Poucos dias após os primeiros decretos de lockdown por causa da pandemia, o médico, pesquisador e professor Marcelo Alcântara Holanda acompanhava os debates globais sobre a insuficiência de ventiladores mecânicos e leitos de Unidade de Terapia Intensiva (UTI) para tratar os infectados pela Covid-19. Em meio a dilemas, pesquisas e notícias alarmantes, nasceu uma ideia revolucionária: o capacete Elmo.
Os primeiros protótipos logo surgiram. Desde então, mais de 11 mil unidades do Elmo, que atenderam aproximadamente 40 mil pessoas, foram vendidas ou doadas, evitando a intubação de 66% dos usuários, segundo o estudo ELMO Registry, conduzido pela Gerência de Pesquisa em Saúde da Escola de Saúde Pública do Ceará (ESP/CE), vinculada à Secretaria da Saúde do Estado (Sesa).
O impacto do dispositivo no combate à Covid-19 garantiu dezenas de premiações ao projeto, incluindo a Medalha da Abolição em 2022, a mais alta honraria do Ceará — a primeira concedida a um projeto.
Idealizado em abril de 2020, o equipamento foi desenvolvido, testado, patenteado e aprovado pela Agência Nacional de Vigilância Sanitária (Anvisa) em menos de um ano, impulsionado pela urgência da pandemia. Cinco anos depois, ainda é utilizado em tratamentos de insuficiência respiratória.
O futuro já aponta para novas versões, como o Elminho e o Elmo 2.0, e protocolos, segundo o professor Marcelo Alcântara. Com o fim da emergência, os investimentos na ciência voltaram a se tornar um obstáculo a ser superado.
O pesquisador lembra que as primeiras medidas restritivas em Fortaleza foram anunciadas e o debate mundial era sobre a falta de respiradores (ventilador mecânico) e de leitos de UTI: "A taxa de intubação era de cerca de 4%, mas o volume de casos era tão grande que a demanda superava a capacidade do sistema de saúde".
Com a constatação de que a quantidade de leitos e ventiladores disponíveis não seria compatível com a demanda, a Fundação Cearense de Apoio ao Desenvolvimento Científico e Tecnológico (Funcap) convocou uma reunião com diferentes gestores.
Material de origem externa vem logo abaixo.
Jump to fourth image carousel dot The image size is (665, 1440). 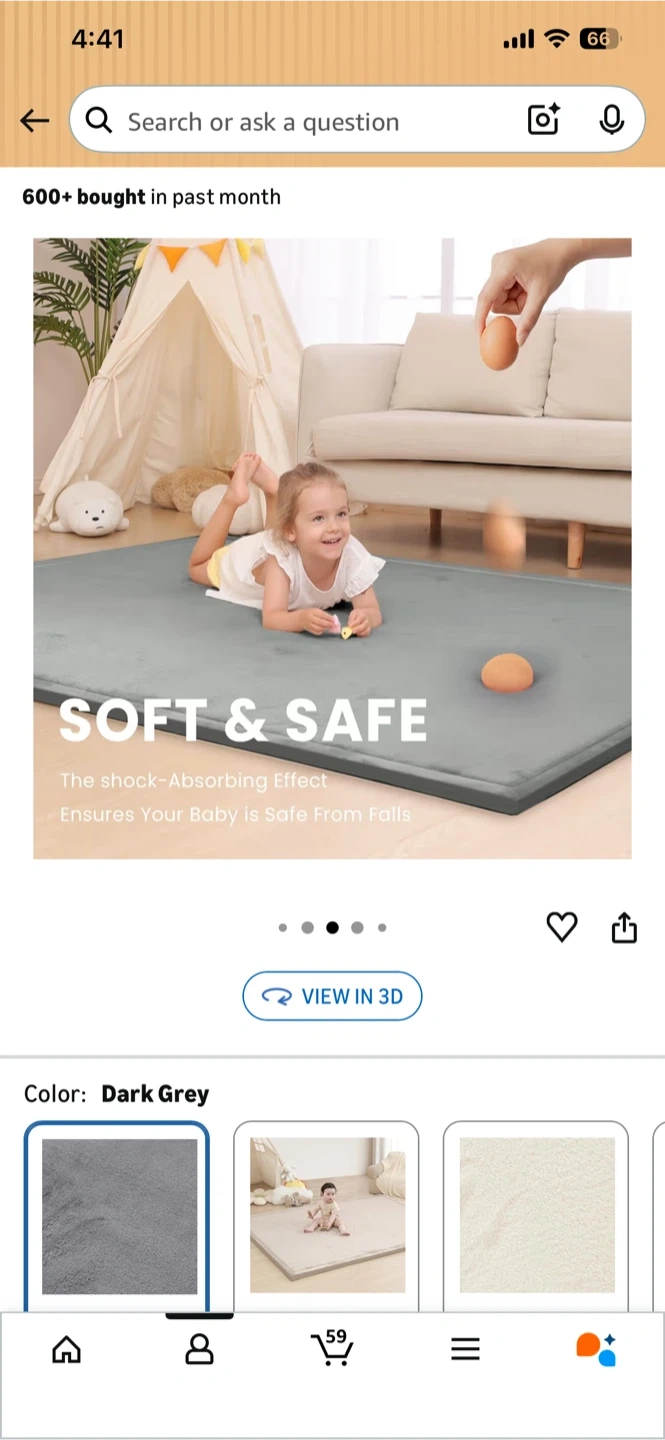pos(357,928)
Marcelo conta que a expectativa era de que um respirador de baixo custo, inspirado em um modelo belga, fosse desenvolvido. Um equipamento de alta qualidade, como demandava o funcionamento em 24h, não era possível, alertou o médico. A recusa causou surpresa.
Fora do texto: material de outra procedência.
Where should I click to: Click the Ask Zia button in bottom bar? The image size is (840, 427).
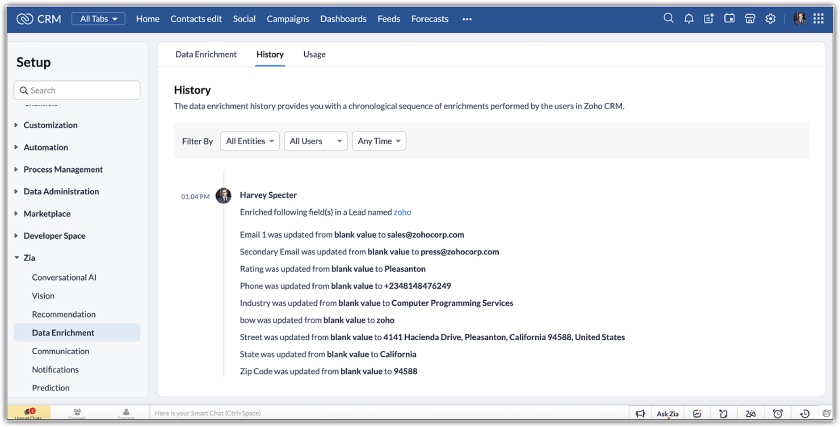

Foi então que Marcelo teve que apresentar uma ideia inovadora: um dispositivo que prevenisse a intubação. Nesse momento, a ideia do Capacete Elmo ganhou força. O dispositivo, inspirado em um modelo de capacete italiano, ganhou seu primeiro protótipo duas semanas após a reunião.
No primeiro teste, o pesquisador relembra que a equipe ficou animada ao ver o capacete inflar após o manequim ser ligado. "Aí botou no manequim, ligamos lá e o bicho insuflou, né? Ficou bonitinho. Todo mundo ficou feliz, né? Aí eu: 'vamos ver se o cara tossiu se o capacete aguenta, né?', porque o meu medo era o contágio." Foi quando Marcelo deu uma leve batida na cúpula do capacete, para simular um aumento de pressão: "Pá. Rasgou", confessa.
Sem desânimo, a equipe continuou trabalhando e, duas semanas depois, já tinha um novo protótipo. "Dessa vez, a costura era melhor," explica o pesquisador. "Mas assim, a base era ruim. Enfim, o tamanho não era o ideal".
Entre um ajuste aqui e outro acolá, nove protótipos foram criados, em tempo recorde, até que um deles fosse considerado adequado, em junho de 2020.
Para os primeiros testes, os próprios especialistas se voluntariaram, reunindo-se em um laboratório improvisado no Serviço Nacional de Aprendizagem Industrial (Senai), da sede Parangaba, para dar início aos primeiros ensaios. Era fundamental que a equipe confiasse no dispositivo antes de testá-lo em pacientes. E deu certo. Após garantir a confiabilidade do equipamento e seguir os trâmites burocráticos, em julho, os primeiros pacientes começaram a usá-lo.
Apesar disso, o pesquisador conta que precisou enfrentar outros desafios, como a dificuldade do Governo Federal em expandir o acesso e distribuição do equipamento.
Ao fim da pandemia, o equipamento passou a ser utilizado no tratamento de outras doenças, em estudos clínicos para tratar condições como Doença Pulmonar Obstrutiva Crônica (DPOC), enfisema, bronquite e pacientes pós-operatórios de cirurgia cardíaca. Esses projetos estão sendo conduzidos em parceria com a Universidade Federal do Ceará (UFC).